# PPB, Point Cook Sunday 28th. Oct



## MekongYakker (Aug 4, 2007)

Newbie to the area, wanna give it a try, anyone keen to join? Cheers


----------



## hoit (Aug 29, 2005)

Hi MekongYakker,

welcome to AKFF. The wind forecast is not looking too good on Sunday. I will probably try the eastern side of PPB on Saturday morning instead.

Regards
Grant


----------



## MekongYakker (Aug 4, 2007)

Thanks Grant, Missus booked me for the sat, so I am stuck with Sunday! doh! We got a north wind, so point cook still good yeah?

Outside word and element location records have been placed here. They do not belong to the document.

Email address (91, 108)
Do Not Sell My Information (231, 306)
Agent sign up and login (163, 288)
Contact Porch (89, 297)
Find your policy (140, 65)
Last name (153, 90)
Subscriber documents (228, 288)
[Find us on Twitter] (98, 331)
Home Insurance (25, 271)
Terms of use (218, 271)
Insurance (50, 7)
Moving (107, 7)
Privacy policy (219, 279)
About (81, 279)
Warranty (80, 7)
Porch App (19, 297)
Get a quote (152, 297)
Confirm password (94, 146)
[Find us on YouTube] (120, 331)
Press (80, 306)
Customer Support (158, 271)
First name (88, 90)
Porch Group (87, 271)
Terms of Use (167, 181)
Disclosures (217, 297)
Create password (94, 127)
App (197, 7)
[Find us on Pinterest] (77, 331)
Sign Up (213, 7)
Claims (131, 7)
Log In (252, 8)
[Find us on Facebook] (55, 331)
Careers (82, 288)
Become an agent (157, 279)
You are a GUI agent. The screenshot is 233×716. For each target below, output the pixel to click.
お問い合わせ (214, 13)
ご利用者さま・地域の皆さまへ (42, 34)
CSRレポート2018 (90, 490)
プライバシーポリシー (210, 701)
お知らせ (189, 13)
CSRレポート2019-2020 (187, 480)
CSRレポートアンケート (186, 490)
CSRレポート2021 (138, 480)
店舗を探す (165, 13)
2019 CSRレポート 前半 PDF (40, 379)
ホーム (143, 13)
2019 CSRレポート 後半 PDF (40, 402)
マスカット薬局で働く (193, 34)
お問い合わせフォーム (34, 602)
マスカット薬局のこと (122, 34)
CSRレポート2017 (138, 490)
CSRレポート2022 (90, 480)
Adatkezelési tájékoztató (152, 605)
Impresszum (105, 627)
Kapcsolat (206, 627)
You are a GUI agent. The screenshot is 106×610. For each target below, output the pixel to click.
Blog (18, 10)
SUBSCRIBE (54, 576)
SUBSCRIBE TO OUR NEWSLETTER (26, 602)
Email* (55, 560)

Where abouts on the eastern side, parkdale reef? or beaui bay?

Cheers Tran


----------



## PoddyMullet (Aug 29, 2005)

Welcome Tran, a north wind at the Cook is OK generally, but Sunday looks pretty strong if ya finding ya paddling feet. If ya do find trouble there in a Northerly, ya don't get washed back onto the beach like ya would with anything from the South (which tends to give it more Port Phillip chop). It's also easy to be seduced by what ya see from the beach (weather wise I'm talking here....let's get that straight), rather than what's just little further out. Hope to catch ya soon on a trip though!


----------



## MekongYakker (Aug 4, 2007)

no worries Poddymullet, cheers. I have decided to join up with "perch plucker" and his hobie, we gonna hit ricketts I reckon, so hope to see some of you guys down there, I'll be the one upside down in the water, lol. any salmon about?

Regs Tran


----------